Air pollution caused by industry and other human-made sources is a determinant of health that continues to be largely overlooked despite its disastrous consequences. In 2012 the World Health Organization estimates that seven million people died as a result of pollutants in the air people breathe, this includes both indoor and outdoor air quality.
While many countries have banned smoking in public places it is less likely to see a similar ban on toxic emissions from cars or coal-fired power plants, although there have been attempts in limiting them. Many outdoor air pollution deaths are linked to heart disease and stroke. Health risks from air pollution is a major problem in urban areas throughout the world, but especially in cities in developing countries such as Kathmandu, Dhaka and Beijing.
Both Nepal and Bangladesh rank at the bottom of the air quality ranking from the Environmental Performance Index. China is just above Nepal and its air pollution problems have been well publicised as much could be done to mitigate the problems caused by poor air quality.

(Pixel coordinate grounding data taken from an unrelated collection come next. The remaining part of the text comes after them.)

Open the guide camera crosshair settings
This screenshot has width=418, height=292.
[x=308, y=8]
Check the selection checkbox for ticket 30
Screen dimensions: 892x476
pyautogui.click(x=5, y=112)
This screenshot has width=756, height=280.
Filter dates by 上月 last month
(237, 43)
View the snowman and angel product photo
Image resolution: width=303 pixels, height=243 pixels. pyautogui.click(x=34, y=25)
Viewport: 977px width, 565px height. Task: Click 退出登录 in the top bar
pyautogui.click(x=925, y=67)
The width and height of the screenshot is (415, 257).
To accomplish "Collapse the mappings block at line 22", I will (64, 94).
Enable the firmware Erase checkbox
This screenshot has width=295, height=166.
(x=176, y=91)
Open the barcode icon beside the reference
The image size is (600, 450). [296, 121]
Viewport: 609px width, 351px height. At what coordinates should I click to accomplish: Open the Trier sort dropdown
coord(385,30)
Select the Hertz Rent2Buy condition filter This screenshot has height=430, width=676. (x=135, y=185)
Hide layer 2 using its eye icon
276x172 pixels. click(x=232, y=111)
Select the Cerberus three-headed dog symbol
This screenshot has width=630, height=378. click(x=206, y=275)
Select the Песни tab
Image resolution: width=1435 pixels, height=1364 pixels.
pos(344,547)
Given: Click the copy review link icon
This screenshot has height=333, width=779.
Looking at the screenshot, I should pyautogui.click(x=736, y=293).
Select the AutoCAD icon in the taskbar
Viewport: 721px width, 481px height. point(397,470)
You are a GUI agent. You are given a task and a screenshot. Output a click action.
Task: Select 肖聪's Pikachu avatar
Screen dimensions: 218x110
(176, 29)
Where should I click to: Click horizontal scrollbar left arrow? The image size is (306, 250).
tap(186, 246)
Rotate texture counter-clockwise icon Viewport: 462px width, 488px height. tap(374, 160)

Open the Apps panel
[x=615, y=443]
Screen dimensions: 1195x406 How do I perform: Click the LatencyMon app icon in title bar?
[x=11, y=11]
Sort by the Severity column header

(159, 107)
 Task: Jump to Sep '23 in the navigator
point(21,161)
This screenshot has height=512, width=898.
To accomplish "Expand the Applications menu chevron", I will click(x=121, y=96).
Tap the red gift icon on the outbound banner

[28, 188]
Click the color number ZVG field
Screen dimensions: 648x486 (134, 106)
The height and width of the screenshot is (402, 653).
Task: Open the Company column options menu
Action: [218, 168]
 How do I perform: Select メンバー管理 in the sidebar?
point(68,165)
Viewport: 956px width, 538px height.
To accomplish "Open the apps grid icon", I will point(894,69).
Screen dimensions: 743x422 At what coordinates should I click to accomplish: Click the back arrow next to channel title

This satellite image taken January 2013 shows the extent of air pollution in China:
Air pollution is also a major environmental problem of concern in the UK, particularly in London where 1 in 12 deaths are linked to air pollution, according to Public Health England. Last week air pollution levels in England reached the maximum level Thursday. The EU has actually taken legal action against the UK for persistent air pollution problems. This is in regards to emissions of nitrogen dioxide, which originates from the burning of coal, gas and petrol, amongst other sources, and is a well-known contributor to smog and lung problems.